■ **PROBLEM**: Only some lines are wanted. Transcribe, exactly, the lines below from the line with "This screenshot has width=623, height=431." up to and including the line with "Given: Click the lookup".

■ **THE DATA**:
Segment Open

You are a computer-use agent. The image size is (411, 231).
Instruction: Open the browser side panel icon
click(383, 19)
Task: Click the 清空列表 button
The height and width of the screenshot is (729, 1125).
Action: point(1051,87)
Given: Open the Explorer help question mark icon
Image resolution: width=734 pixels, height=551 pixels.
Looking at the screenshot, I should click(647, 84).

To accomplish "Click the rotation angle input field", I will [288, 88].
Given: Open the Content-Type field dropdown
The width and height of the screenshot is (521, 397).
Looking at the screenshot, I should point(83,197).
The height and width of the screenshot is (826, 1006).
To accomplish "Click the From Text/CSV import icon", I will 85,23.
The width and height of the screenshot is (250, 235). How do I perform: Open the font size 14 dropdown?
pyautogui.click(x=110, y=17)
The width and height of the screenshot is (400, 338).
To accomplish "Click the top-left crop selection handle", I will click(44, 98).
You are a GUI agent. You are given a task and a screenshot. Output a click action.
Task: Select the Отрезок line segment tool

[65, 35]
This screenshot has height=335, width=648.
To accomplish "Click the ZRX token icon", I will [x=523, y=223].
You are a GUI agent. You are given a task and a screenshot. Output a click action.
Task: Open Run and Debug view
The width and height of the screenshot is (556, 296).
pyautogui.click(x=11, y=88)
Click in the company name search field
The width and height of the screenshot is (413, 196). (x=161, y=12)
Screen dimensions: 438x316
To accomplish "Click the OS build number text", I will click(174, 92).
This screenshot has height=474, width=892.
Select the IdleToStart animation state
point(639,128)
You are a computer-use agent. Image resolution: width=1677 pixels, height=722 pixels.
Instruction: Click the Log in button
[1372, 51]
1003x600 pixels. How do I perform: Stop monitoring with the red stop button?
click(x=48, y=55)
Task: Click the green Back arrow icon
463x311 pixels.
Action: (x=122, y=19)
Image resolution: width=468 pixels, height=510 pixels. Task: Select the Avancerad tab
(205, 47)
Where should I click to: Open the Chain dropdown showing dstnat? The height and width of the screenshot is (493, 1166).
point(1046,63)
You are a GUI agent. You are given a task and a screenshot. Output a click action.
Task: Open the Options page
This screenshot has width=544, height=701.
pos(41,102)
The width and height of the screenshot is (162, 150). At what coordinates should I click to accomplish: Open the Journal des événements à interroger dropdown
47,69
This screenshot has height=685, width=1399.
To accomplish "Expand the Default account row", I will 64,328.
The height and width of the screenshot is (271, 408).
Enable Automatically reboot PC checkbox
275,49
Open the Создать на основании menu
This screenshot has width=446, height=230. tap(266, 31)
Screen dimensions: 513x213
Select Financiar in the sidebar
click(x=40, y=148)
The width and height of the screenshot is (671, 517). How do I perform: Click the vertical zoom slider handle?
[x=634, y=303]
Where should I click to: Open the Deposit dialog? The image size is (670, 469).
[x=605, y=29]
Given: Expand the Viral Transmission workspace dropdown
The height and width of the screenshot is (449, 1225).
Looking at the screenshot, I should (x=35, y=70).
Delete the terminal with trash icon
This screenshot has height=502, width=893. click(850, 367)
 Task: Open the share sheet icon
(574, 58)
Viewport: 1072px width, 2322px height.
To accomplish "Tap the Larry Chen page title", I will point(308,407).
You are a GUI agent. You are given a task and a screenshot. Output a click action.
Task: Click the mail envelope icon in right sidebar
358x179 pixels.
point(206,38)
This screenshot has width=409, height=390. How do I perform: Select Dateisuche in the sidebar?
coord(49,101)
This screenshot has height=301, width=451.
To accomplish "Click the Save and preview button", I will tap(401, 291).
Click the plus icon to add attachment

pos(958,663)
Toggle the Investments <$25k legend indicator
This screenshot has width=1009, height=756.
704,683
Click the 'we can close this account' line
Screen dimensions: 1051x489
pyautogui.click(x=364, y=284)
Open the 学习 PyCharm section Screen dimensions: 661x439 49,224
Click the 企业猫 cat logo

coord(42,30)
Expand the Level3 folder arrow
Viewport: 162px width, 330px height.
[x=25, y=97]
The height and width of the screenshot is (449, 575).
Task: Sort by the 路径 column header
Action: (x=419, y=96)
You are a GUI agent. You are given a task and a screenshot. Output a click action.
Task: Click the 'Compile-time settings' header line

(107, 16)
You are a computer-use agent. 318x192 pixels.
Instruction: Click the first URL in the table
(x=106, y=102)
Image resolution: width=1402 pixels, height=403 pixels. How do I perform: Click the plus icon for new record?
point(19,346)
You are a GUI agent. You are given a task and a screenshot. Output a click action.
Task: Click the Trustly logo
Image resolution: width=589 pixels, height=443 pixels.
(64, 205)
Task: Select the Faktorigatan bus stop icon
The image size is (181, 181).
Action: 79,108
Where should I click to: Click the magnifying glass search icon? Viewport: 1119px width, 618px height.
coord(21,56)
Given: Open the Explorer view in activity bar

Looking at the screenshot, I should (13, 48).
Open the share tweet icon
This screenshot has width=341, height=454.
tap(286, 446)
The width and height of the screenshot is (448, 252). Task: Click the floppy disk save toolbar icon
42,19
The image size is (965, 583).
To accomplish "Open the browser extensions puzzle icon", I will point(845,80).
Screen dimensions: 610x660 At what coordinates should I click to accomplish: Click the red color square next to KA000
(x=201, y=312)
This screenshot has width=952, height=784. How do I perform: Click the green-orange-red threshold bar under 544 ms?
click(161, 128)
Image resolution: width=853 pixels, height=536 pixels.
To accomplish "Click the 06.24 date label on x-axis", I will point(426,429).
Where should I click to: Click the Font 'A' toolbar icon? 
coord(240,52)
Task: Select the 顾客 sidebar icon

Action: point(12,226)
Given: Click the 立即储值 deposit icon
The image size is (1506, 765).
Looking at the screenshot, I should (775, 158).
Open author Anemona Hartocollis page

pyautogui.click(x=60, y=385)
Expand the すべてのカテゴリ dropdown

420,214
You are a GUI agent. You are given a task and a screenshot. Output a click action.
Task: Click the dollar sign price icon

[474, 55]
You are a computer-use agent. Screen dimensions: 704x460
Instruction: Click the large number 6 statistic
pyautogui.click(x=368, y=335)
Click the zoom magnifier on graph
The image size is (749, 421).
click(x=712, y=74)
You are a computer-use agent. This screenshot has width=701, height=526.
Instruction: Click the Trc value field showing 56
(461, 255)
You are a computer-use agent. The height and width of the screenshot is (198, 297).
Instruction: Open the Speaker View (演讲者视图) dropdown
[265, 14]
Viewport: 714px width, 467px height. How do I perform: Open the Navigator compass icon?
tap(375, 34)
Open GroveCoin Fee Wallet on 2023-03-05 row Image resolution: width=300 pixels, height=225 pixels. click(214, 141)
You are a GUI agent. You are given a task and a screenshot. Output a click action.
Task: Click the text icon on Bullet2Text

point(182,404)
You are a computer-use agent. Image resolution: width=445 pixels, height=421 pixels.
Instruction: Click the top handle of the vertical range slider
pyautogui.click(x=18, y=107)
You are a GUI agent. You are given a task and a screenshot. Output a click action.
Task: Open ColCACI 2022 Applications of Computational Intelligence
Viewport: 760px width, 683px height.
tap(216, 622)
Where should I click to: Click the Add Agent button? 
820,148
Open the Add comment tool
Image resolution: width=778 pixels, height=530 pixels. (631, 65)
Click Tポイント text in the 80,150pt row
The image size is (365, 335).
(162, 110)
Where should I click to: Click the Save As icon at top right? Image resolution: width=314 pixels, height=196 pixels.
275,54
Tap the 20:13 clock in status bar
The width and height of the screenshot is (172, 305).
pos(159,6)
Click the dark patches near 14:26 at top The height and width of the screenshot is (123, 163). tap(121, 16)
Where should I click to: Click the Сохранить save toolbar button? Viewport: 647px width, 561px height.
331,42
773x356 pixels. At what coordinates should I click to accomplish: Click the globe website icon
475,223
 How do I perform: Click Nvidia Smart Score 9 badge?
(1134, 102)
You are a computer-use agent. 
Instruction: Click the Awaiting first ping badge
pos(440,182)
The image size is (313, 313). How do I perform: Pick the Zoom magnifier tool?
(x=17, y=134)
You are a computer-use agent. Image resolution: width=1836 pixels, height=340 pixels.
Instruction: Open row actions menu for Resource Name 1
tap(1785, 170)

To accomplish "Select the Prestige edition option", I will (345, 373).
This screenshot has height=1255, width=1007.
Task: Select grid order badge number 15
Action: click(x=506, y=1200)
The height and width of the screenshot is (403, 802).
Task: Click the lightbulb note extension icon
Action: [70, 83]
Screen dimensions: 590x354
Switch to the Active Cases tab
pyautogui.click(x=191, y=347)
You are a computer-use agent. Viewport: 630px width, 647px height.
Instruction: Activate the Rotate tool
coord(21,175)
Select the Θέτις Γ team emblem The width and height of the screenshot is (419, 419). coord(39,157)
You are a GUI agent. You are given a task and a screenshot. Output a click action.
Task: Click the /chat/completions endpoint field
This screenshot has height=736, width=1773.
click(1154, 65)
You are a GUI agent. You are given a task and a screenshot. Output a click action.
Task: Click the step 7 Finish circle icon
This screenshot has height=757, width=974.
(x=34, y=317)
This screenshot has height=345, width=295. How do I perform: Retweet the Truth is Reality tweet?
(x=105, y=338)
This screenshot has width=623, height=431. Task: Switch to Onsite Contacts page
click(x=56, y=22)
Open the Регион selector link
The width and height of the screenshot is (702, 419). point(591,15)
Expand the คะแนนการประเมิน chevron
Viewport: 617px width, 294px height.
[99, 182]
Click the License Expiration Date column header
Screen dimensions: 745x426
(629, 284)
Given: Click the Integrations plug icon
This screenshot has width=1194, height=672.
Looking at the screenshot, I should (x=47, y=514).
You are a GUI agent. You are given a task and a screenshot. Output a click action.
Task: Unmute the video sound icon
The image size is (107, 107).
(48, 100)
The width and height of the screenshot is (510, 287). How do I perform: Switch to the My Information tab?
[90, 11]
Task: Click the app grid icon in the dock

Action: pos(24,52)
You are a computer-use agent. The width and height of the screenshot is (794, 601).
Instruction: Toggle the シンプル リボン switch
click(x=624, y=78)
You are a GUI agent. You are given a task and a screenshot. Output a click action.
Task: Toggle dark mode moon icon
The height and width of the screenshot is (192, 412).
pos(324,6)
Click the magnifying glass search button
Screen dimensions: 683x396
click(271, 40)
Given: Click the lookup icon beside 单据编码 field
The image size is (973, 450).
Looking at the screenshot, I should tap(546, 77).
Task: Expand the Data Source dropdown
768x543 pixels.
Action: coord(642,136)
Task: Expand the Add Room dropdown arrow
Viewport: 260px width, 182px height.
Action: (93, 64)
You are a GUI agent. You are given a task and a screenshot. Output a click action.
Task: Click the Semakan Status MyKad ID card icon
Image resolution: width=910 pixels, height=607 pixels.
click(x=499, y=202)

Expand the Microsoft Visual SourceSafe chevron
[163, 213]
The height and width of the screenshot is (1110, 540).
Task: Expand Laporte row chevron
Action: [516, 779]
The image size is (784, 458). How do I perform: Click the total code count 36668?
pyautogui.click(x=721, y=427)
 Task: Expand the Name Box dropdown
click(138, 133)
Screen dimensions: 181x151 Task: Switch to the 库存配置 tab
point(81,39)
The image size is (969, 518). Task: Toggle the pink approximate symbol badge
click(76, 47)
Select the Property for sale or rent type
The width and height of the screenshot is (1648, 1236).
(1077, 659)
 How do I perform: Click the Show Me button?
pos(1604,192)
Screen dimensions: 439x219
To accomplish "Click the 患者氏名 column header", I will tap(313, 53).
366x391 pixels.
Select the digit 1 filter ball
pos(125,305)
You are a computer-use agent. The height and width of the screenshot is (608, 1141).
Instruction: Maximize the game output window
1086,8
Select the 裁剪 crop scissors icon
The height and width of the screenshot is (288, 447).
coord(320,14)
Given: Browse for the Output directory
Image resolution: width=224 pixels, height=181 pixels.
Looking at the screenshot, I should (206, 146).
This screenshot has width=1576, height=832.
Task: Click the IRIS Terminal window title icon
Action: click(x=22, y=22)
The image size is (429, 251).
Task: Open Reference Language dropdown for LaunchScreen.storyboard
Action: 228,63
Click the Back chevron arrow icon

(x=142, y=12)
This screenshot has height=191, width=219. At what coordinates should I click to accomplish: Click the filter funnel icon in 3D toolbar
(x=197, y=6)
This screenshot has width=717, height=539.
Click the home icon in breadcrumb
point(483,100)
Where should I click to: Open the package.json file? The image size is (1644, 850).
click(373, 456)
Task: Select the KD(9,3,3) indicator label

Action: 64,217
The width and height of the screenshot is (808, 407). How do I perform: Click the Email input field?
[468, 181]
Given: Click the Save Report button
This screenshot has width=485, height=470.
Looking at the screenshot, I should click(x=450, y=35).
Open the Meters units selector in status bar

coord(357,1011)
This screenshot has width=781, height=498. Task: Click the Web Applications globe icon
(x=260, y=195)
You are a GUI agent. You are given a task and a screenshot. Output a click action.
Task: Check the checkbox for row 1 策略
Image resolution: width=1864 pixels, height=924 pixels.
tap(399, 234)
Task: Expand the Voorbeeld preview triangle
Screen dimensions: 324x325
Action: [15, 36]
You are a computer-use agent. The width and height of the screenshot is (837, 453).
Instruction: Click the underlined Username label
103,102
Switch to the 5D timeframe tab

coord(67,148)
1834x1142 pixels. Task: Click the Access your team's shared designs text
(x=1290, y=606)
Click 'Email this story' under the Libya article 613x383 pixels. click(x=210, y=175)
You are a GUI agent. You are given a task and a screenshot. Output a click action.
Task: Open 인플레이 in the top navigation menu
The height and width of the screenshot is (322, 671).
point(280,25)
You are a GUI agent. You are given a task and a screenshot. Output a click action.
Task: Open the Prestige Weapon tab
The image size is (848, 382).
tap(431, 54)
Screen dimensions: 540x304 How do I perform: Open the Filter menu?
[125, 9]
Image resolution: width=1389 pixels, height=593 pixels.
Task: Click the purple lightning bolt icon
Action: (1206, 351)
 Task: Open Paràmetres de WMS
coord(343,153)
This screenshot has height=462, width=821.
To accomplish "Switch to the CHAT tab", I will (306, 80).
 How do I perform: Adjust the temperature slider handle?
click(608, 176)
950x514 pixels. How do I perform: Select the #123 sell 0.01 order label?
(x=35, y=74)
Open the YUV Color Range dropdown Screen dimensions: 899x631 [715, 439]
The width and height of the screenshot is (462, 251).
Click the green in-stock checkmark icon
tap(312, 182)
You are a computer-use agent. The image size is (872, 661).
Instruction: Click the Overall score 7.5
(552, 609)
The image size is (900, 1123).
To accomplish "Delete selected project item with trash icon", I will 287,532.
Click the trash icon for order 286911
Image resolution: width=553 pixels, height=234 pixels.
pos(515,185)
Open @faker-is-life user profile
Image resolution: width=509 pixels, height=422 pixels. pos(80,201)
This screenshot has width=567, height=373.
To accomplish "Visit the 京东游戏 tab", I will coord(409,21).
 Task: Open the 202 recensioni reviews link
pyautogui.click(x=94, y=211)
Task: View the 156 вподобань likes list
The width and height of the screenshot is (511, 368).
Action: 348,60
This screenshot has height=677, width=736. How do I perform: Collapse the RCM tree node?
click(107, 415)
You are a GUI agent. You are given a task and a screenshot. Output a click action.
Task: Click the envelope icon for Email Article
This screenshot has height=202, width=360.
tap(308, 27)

Segment Closed

■ **FINISHED EXERCISE**:
This screenshot has width=623, height=431. Task: Switch to Onsite Contacts page
click(x=56, y=22)
Open the Регион selector link
The width and height of the screenshot is (702, 419). point(591,15)
Expand the คะแนนการประเมิน chevron
Viewport: 617px width, 294px height.
[99, 182]
Click the License Expiration Date column header
Screen dimensions: 745x426
(629, 284)
Given: Click the Integrations plug icon
This screenshot has width=1194, height=672.
Looking at the screenshot, I should (x=47, y=514).
You are a GUI agent. You are given a task and a screenshot. Output a click action.
Task: Unmute the video sound icon
The image size is (107, 107).
(48, 100)
The width and height of the screenshot is (510, 287). How do I perform: Switch to the My Information tab?
[90, 11]
Task: Click the app grid icon in the dock

Action: pos(24,52)
You are a computer-use agent. The width and height of the screenshot is (794, 601).
Instruction: Toggle the シンプル リボン switch
click(x=624, y=78)
You are a GUI agent. You are given a task and a screenshot. Output a click action.
Task: Toggle dark mode moon icon
The height and width of the screenshot is (192, 412).
pos(324,6)
Click the magnifying glass search button
Screen dimensions: 683x396
click(271, 40)
Given: Click the lookup icon beside 单据编码 field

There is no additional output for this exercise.